A Nigéria vive há cerca de dez dias no maior tumulto. Esta quarta-feira, dia 21 de Outubro, milhares de manifestantes voltaram a sair às ruas exigindo o fim da brutalidade policial – no dia anterior, na terça-feira, dia 20, milhares de jovens desafiaram o recolher obrigatório e manifestaram-se no distrito de Lekki, em Lagos, a capital económica da Nigéria, contra a brutalidade das forças de segurança, que reagiram disparando sobre os manifestantes. Não há certeza sobre o número de mortos, nem sequer sobre o número de feridos.
O governador de Lagos, Obajide Sanwo-Olu, fala em dezenas de feridos sendo que tem dificuldade em reconhecer que há mortos – fala num morto. A Amnistia Internacional e o alto comissariado das Nações Unidas para os Direitos Humanos afirmaram que as forças policiais nigerianas são responsáveis várias mortes entre os manifestantes. Os números apontam para mais de duas centenas. O governo decretou o recolher obrigatório, mas isso não tem impedido nos jovens de se manifestarem e a polícia de carregar sobre os manifestantes, não só em Lagos como em outras cidades do país, como Abuja, a capital.
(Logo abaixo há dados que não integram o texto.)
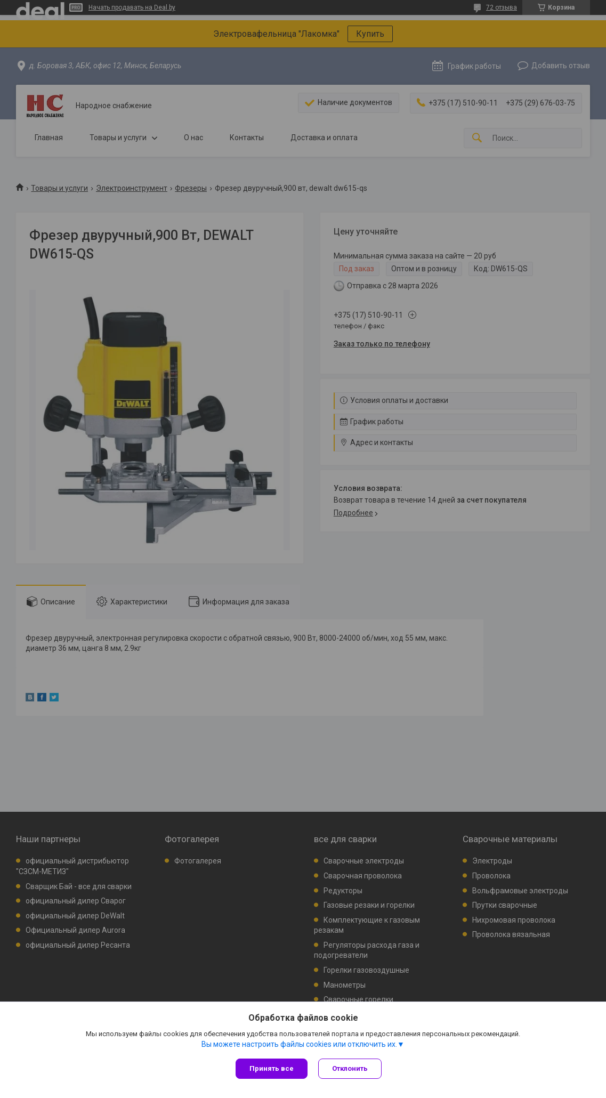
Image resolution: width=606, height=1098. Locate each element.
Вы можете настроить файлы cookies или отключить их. (299, 1044)
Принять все (271, 1068)
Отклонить (350, 1068)
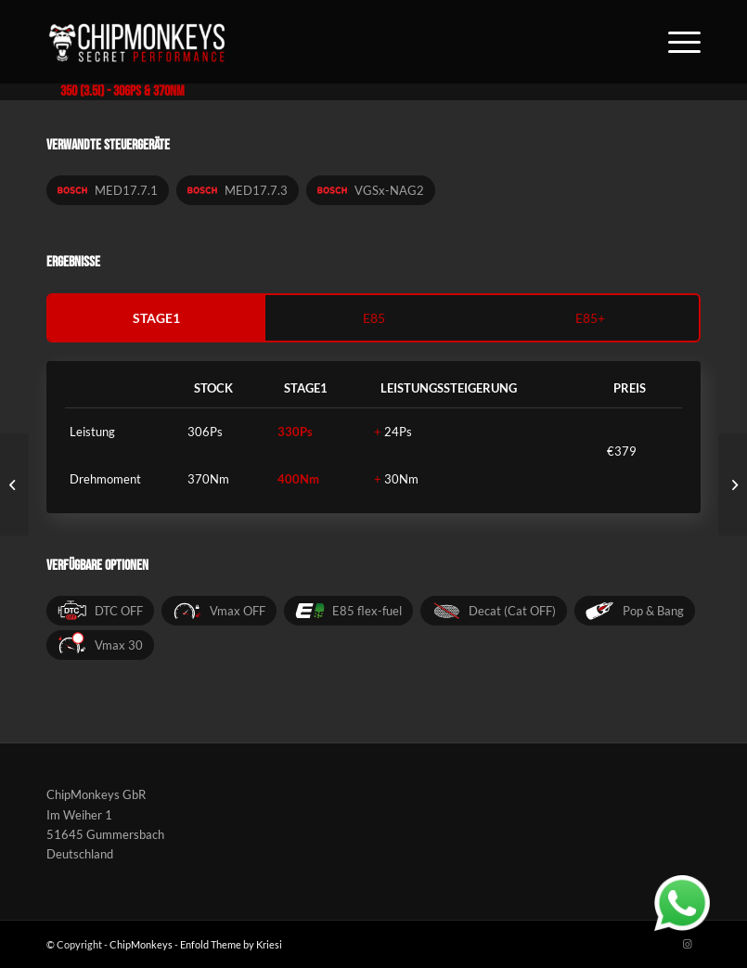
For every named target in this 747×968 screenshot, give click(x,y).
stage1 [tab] (156, 318)
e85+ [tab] (590, 318)
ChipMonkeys (141, 944)
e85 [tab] (374, 318)
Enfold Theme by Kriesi (231, 944)
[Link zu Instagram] (687, 944)
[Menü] (675, 42)
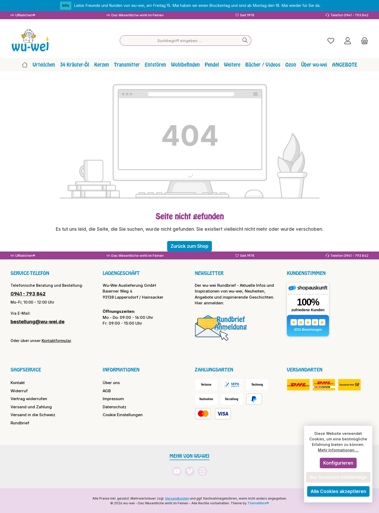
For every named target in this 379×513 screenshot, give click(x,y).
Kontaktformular (56, 340)
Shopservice (26, 369)
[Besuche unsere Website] (202, 471)
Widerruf (19, 390)
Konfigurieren (338, 463)
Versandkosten (177, 498)
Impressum (113, 398)
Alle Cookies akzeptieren (338, 491)
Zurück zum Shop (189, 245)
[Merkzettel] (331, 40)
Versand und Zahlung (31, 406)
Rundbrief (20, 422)
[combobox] (179, 40)
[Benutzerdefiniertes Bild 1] (221, 327)
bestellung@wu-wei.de (37, 321)
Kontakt (18, 382)
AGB (107, 390)
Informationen (121, 369)
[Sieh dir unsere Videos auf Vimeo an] (190, 471)
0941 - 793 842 (28, 293)
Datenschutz (114, 406)
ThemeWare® (258, 503)
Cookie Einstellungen (123, 414)
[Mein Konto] (348, 40)
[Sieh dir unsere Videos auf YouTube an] (177, 471)
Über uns (111, 382)
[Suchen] (245, 40)
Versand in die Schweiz (33, 414)
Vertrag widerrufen (29, 398)
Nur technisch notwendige (338, 477)
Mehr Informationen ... (338, 450)
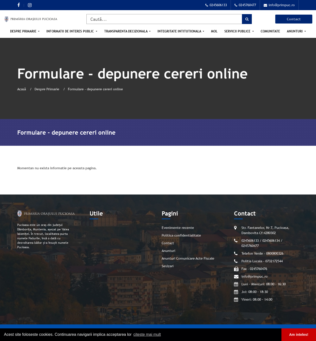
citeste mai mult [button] (147, 334)
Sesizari (168, 266)
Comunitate (270, 31)
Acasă (22, 89)
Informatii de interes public (70, 31)
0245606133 (216, 5)
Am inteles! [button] (298, 335)
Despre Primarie (23, 31)
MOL (214, 31)
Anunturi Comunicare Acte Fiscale (188, 258)
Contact (294, 19)
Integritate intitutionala (180, 31)
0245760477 (245, 5)
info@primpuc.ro (279, 5)
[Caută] (169, 19)
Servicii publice (237, 31)
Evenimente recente (178, 228)
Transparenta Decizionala (126, 31)
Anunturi (295, 31)
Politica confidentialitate (181, 235)
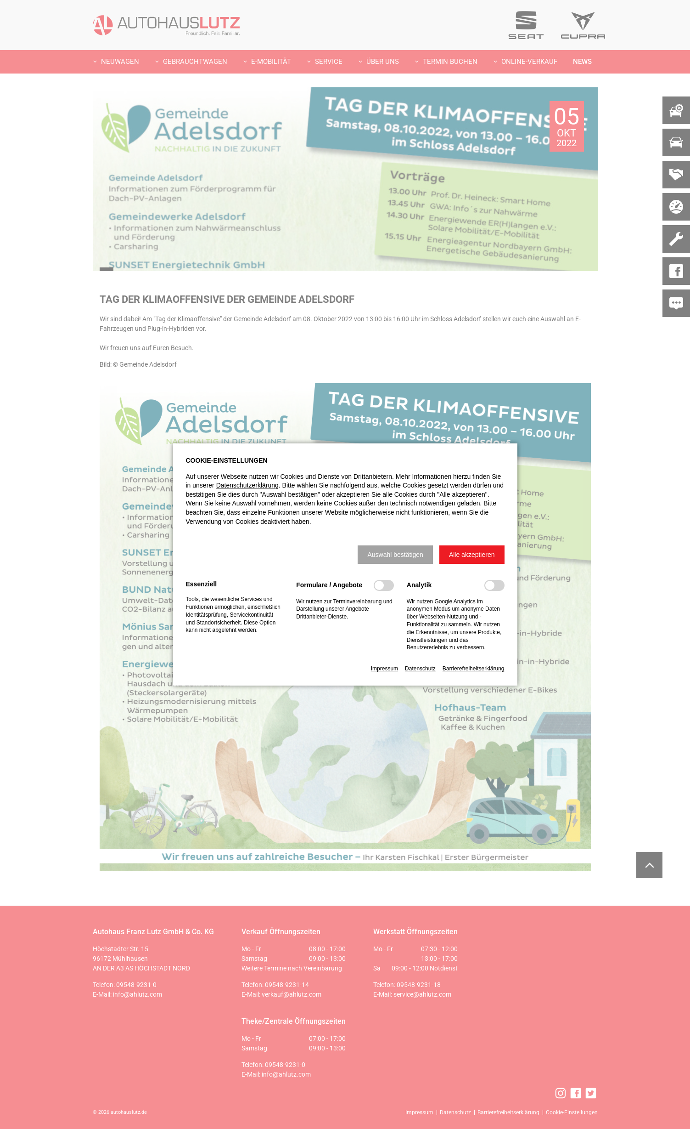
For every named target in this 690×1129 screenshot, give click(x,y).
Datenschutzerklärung (247, 485)
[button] (395, 554)
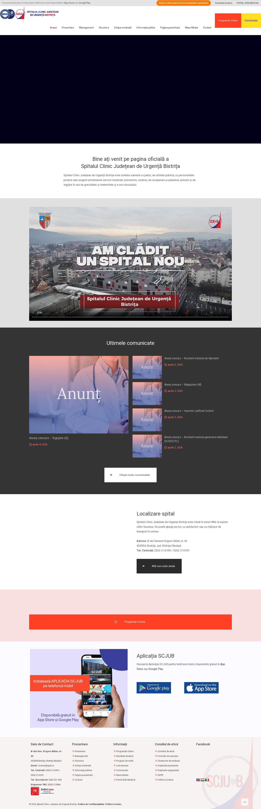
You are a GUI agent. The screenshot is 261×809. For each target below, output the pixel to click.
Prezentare (80, 751)
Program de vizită (124, 761)
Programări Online (228, 20)
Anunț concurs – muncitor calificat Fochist (189, 410)
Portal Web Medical (125, 779)
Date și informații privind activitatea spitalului (183, 3)
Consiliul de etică (166, 751)
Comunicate (251, 20)
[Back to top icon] (244, 802)
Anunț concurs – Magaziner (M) (182, 384)
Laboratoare (122, 765)
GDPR (160, 775)
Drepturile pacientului (168, 765)
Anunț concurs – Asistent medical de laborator (191, 358)
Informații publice (83, 770)
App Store (69, 3)
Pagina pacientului (84, 775)
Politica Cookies (165, 779)
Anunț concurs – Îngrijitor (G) (48, 438)
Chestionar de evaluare (169, 761)
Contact (79, 779)
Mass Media (122, 775)
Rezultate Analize (223, 3)
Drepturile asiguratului (168, 770)
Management (81, 756)
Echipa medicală (83, 765)
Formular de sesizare (168, 756)
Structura (79, 761)
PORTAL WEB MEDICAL (248, 3)
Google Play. (156, 669)
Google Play (84, 3)
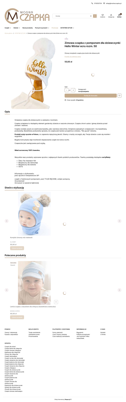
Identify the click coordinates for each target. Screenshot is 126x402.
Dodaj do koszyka (90, 96)
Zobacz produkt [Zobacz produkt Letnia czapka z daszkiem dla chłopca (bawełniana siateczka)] (17, 317)
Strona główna (9, 33)
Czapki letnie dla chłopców (13, 348)
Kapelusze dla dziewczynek (13, 385)
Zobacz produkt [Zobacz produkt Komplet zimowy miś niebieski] (17, 248)
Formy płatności (58, 332)
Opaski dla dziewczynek (12, 387)
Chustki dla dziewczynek (13, 389)
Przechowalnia (33, 336)
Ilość (66, 87)
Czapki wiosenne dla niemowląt (15, 360)
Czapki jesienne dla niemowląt (14, 362)
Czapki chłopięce (10, 368)
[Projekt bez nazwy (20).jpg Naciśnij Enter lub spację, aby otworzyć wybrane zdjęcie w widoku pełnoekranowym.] (33, 72)
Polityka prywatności (83, 334)
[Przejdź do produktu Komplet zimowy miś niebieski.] (34, 214)
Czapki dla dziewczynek (12, 370)
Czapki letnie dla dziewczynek (14, 372)
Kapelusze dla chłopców (12, 352)
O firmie (103, 334)
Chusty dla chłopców (11, 354)
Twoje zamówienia (34, 332)
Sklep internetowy (62, 399)
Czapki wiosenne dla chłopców (14, 366)
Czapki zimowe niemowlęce (13, 391)
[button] (95, 16)
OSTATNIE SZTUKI (20, 33)
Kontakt (103, 332)
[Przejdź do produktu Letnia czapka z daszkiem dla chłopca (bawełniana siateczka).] (34, 283)
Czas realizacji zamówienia (61, 336)
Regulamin (80, 332)
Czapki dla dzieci (10, 346)
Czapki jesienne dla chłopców (14, 364)
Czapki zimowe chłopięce (13, 350)
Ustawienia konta (34, 334)
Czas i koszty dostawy (60, 334)
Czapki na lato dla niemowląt (14, 358)
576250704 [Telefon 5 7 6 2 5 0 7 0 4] (98, 3)
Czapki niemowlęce (11, 356)
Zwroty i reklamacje (11, 332)
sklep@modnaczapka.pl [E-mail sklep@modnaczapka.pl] (113, 3)
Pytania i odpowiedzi (11, 334)
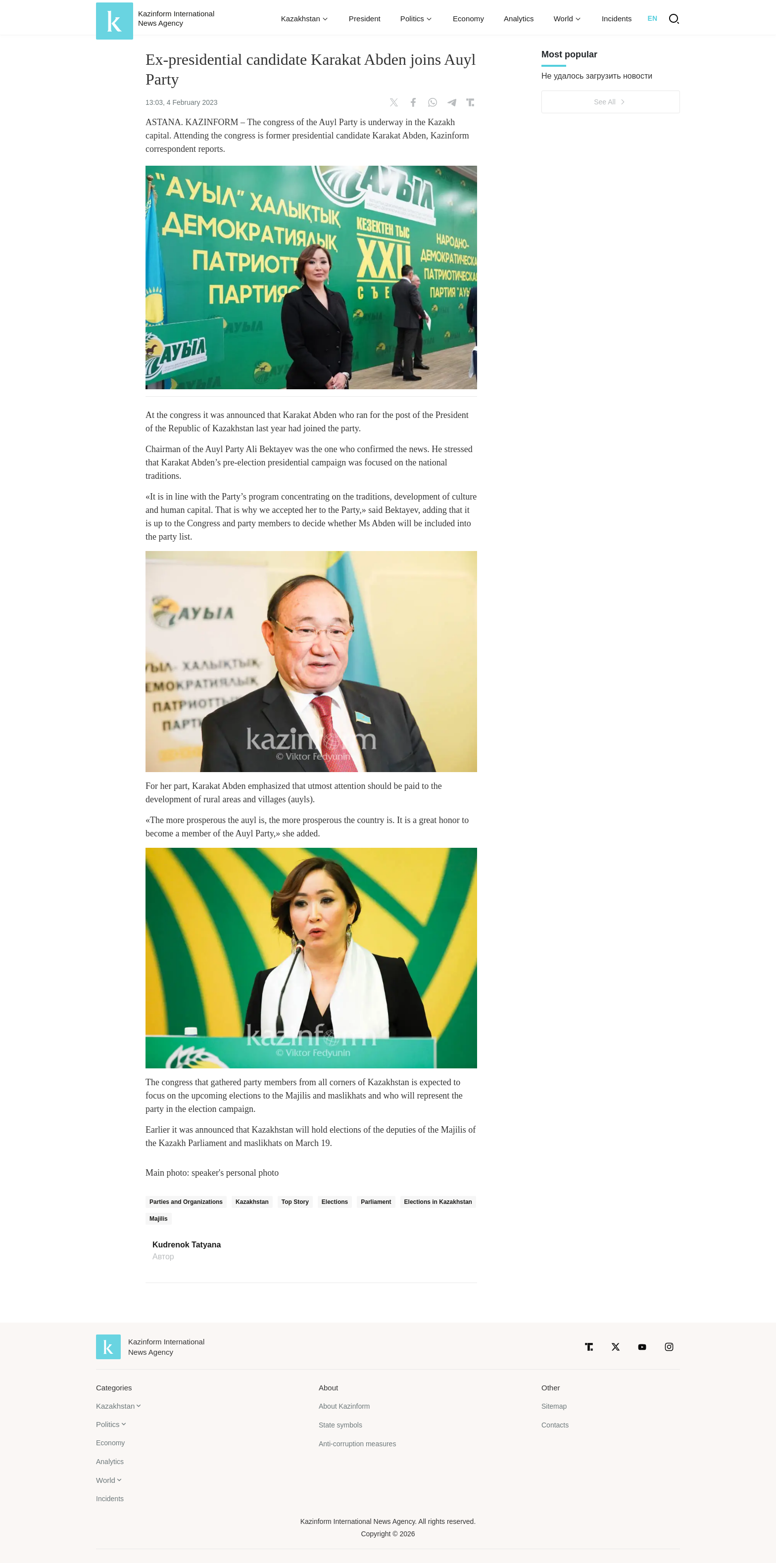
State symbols (340, 1425)
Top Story (295, 1201)
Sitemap (554, 1406)
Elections (335, 1201)
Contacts (555, 1425)
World (105, 1480)
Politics (108, 1424)
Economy (468, 18)
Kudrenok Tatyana (186, 1245)
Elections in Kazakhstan (438, 1201)
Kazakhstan (252, 1201)
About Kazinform (344, 1406)
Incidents (617, 18)
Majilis (158, 1218)
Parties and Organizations (186, 1201)
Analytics (519, 18)
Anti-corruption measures (357, 1444)
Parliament (376, 1201)
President (365, 18)
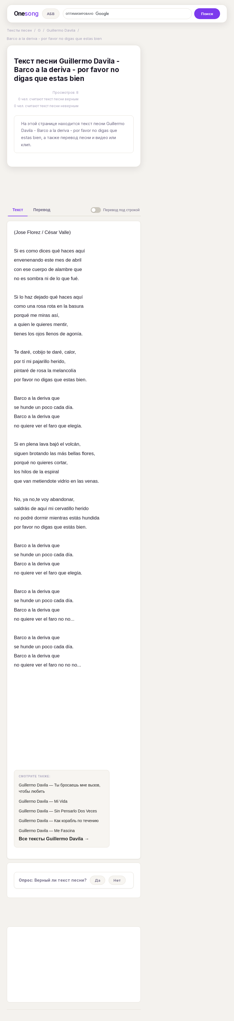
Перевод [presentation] (41, 209)
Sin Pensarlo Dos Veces (75, 811)
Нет (117, 880)
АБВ (51, 13)
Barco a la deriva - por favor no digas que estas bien (54, 38)
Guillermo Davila (61, 30)
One (26, 14)
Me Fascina (64, 830)
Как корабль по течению (76, 820)
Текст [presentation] (18, 209)
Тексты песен (19, 30)
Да (97, 880)
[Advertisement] (96, 184)
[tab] (18, 210)
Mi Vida (60, 801)
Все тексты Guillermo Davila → (54, 838)
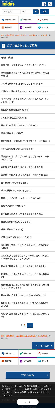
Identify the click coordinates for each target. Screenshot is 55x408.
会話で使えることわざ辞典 (26, 35)
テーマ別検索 (42, 35)
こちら (9, 395)
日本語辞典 (10, 35)
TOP (3, 35)
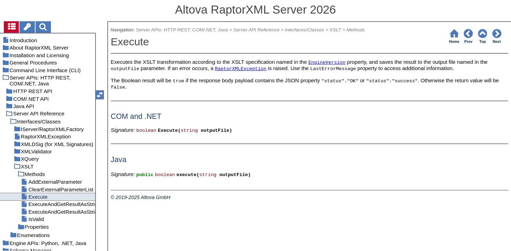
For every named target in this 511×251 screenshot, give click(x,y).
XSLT (335, 29)
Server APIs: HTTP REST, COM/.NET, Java (182, 29)
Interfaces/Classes (304, 29)
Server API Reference (256, 29)
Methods (355, 29)
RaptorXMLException (241, 68)
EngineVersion (327, 62)
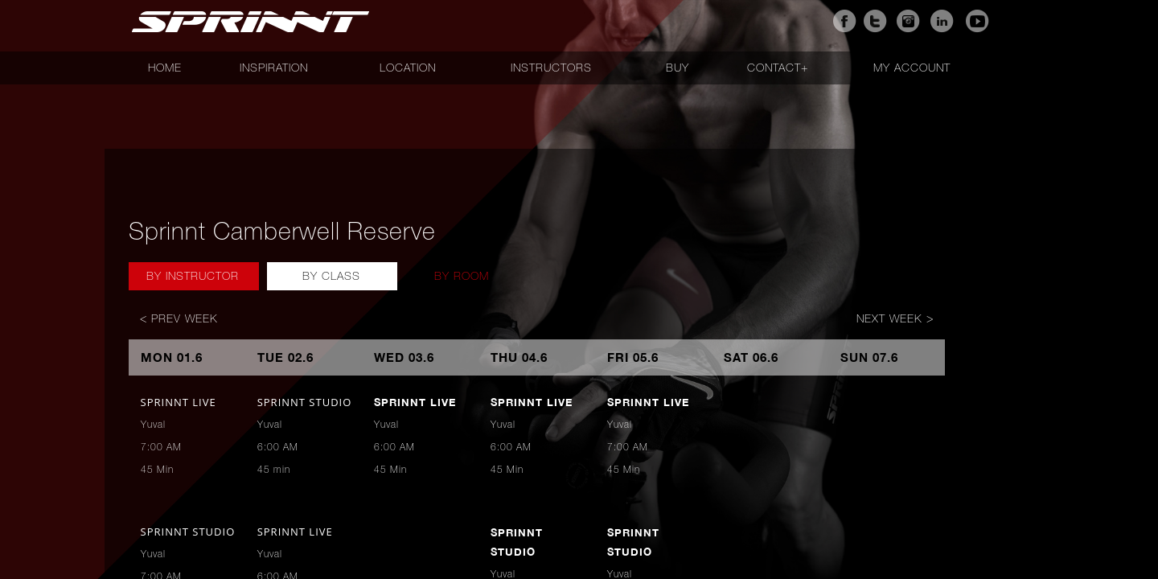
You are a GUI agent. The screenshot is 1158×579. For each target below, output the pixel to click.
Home (165, 67)
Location (408, 67)
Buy (677, 67)
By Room (461, 275)
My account (912, 67)
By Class (331, 275)
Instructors (551, 67)
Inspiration (274, 67)
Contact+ (777, 67)
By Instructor (192, 275)
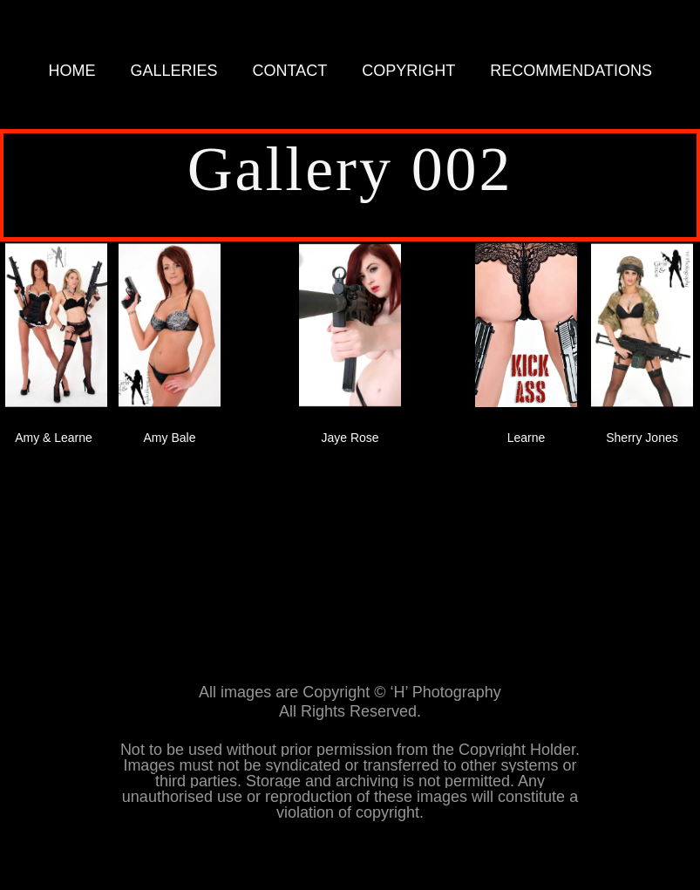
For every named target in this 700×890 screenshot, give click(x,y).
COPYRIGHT (408, 70)
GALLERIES (174, 70)
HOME (72, 70)
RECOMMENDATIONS (571, 70)
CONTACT (290, 70)
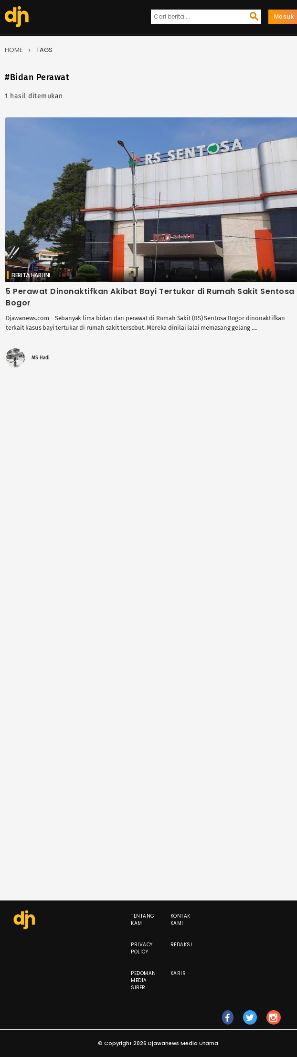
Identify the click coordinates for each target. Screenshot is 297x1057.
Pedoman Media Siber (143, 980)
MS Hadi (40, 358)
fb (227, 1021)
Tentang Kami (143, 919)
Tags (44, 49)
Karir (178, 973)
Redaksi (181, 944)
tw (250, 1021)
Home (14, 49)
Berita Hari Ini (30, 275)
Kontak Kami (180, 919)
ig (273, 1021)
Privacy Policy (142, 948)
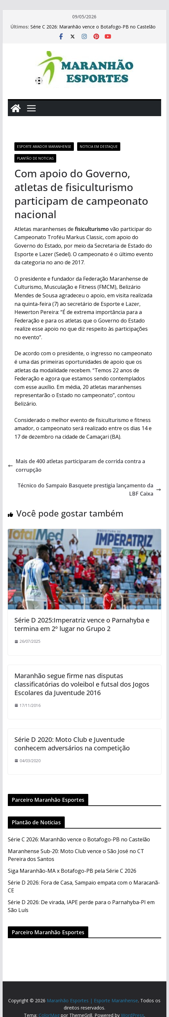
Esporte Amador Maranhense (44, 146)
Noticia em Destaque (99, 146)
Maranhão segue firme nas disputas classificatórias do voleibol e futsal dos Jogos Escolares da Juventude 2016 (81, 684)
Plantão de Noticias (35, 158)
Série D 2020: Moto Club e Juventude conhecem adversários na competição (72, 743)
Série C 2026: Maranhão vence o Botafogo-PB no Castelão (93, 27)
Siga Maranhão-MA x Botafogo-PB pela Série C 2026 (72, 870)
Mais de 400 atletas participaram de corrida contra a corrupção (76, 465)
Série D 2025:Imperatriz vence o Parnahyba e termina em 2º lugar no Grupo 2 (81, 624)
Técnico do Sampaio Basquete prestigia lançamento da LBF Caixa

As manifestações surgiram em consequência de um vídeo divulgado há cerca de duas semanas, onde se via um homem a ser espancada por polícias especiais do Esquadrão anti-roubo, também conhecido como SARS. Os jovens nigerianos, em resposta, criaram o movimento #EndSARS. Entretanto, o governo anunciou que desmantelaria a unidade policial, que a Amnistia Internacional diz ser responsável por muitas casos de tortura e homicídio. Ainda assim, as garantias do governo não aplacaram a raiva incontida dos manifestantes, que exigem por estes dias amplas reformas para acabar com os abusos dos direitos humanos cometidos pelas forças de segurança nigerianas bem como pelo fim da corrupção generalizada do governo. Aquela que é uma das maiores economias da África subsaariana, com mais de 200 milhões de habitantes, enfrentam altos níveis de pobreza e carece de uma enormidade de serviços básicos.
A violência na Nigéria tem chamado a atenção da comunidade internacional, em repúdio, já se manifestaram o candidato democrata às eleições norte-americanas, Joe Biden, e Beyoncé. Wole Soyinka, nigeriano e Prémio Nobel da Literatura, afirmou “os factos são indiscutíveis, os militares, abriram fogo contra civis desarmados” e o exército deve pedir desculpa por isso, “não apenas à nação, mas à comunidade internacional”.
As Nações Unidas e a União Europeia condenaram já a brutalidade policial na Nigéria e exigiram a responsabilização dos autores da repressão e da violência policial. O porta-voz do secretário-geral das Nações Unidas, António Guterres, em seu nome, apelou ao “fim da brutalidade e dos abusos policiais na Nigéria”. António Guterres “insta as forças de segurança a terem sempre a máxima contenção, apelando aos manifestantes para que protestem pacificamente e se abstenham de quaisquer atos de violência”. Por seu lado, o chefe da diplomacia europeia, Josep Borrell, condenou a repressão sangrenta ocorrida em Lagos. “É alarmante saber que várias pessoas foram mortas e feridas durante as manifestações” contra a violência policial, disse Josep Borrell, para acrescentar que “é crucial que os responsáveis por estes abusos sejam levados à justiça e obrigados a prestar contas”.